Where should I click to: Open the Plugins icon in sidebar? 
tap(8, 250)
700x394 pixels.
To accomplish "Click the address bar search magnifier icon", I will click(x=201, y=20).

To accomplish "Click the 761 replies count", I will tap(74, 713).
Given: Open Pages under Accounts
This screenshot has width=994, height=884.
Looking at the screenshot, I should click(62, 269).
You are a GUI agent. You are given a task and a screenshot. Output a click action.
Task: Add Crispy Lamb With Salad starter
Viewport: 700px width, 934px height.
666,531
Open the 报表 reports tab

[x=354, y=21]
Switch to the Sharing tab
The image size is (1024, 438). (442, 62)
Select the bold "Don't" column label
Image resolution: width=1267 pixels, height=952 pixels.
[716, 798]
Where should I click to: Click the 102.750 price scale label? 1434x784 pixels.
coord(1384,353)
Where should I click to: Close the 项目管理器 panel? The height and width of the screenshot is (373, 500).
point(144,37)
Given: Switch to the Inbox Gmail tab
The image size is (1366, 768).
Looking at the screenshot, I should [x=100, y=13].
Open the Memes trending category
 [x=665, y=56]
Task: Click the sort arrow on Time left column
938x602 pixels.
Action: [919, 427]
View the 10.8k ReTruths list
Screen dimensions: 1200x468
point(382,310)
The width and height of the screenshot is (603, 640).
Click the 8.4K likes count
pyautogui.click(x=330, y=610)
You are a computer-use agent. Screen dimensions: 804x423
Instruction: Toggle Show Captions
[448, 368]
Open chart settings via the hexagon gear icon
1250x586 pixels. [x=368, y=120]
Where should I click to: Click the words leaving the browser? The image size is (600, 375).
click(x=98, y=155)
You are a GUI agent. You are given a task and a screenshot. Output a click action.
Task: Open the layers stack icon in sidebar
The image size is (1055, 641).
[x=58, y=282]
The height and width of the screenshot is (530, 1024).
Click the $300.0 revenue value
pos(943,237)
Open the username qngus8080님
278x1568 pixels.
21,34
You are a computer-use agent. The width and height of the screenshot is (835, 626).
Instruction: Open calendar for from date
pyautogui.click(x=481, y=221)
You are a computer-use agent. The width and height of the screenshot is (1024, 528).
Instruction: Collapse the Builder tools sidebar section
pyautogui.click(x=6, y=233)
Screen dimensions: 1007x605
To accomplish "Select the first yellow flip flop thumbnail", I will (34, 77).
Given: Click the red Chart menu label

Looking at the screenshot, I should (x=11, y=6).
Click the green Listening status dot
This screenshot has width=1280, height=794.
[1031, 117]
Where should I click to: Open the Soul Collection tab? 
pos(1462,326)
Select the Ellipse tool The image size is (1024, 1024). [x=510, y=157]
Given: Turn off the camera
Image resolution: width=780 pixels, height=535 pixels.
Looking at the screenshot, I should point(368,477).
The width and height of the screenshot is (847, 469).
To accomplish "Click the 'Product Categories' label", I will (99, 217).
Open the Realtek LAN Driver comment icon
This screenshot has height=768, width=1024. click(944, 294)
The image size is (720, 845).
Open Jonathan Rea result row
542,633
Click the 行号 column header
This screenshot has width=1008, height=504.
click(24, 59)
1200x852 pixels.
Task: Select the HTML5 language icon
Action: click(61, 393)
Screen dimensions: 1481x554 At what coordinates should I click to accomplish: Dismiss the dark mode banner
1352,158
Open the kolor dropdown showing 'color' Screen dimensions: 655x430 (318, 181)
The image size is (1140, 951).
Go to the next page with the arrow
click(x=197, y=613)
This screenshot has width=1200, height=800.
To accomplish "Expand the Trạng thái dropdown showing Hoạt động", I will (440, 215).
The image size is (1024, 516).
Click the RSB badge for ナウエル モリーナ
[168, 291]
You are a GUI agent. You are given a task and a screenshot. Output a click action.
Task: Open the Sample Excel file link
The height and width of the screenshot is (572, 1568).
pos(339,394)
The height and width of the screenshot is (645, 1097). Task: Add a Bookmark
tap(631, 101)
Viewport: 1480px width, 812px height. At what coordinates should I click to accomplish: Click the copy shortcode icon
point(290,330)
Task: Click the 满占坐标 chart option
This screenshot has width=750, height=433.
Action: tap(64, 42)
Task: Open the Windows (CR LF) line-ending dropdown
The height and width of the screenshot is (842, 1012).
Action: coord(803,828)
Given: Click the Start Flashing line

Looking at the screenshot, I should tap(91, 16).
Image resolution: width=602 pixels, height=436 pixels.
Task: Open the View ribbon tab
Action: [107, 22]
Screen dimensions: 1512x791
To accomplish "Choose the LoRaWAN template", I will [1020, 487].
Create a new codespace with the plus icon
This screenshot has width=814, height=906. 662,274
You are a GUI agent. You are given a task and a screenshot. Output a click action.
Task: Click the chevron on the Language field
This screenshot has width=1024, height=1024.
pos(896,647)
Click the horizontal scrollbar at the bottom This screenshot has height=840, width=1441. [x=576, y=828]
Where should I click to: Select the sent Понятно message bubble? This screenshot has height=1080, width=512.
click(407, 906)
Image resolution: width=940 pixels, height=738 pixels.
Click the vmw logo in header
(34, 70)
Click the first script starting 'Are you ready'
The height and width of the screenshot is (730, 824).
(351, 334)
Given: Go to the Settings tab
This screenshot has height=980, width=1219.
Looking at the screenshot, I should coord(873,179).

- AIM OF THE EXERCISE
All that is wanted is an exact copy of the lines above from the one with "Viewport: 700px width, 934px height." through the one with "Given: Switch to the Inbox Gmail tab", with both ends included.

- EXERCISE RESULT
Viewport: 700px width, 934px height.
666,531
Open the 报表 reports tab

[x=354, y=21]
Switch to the Sharing tab
The image size is (1024, 438). (442, 62)
Select the bold "Don't" column label
Image resolution: width=1267 pixels, height=952 pixels.
[716, 798]
Where should I click to: Click the 102.750 price scale label? 1434x784 pixels.
coord(1384,353)
Where should I click to: Close the 项目管理器 panel? The height and width of the screenshot is (373, 500).
point(144,37)
Given: Switch to the Inbox Gmail tab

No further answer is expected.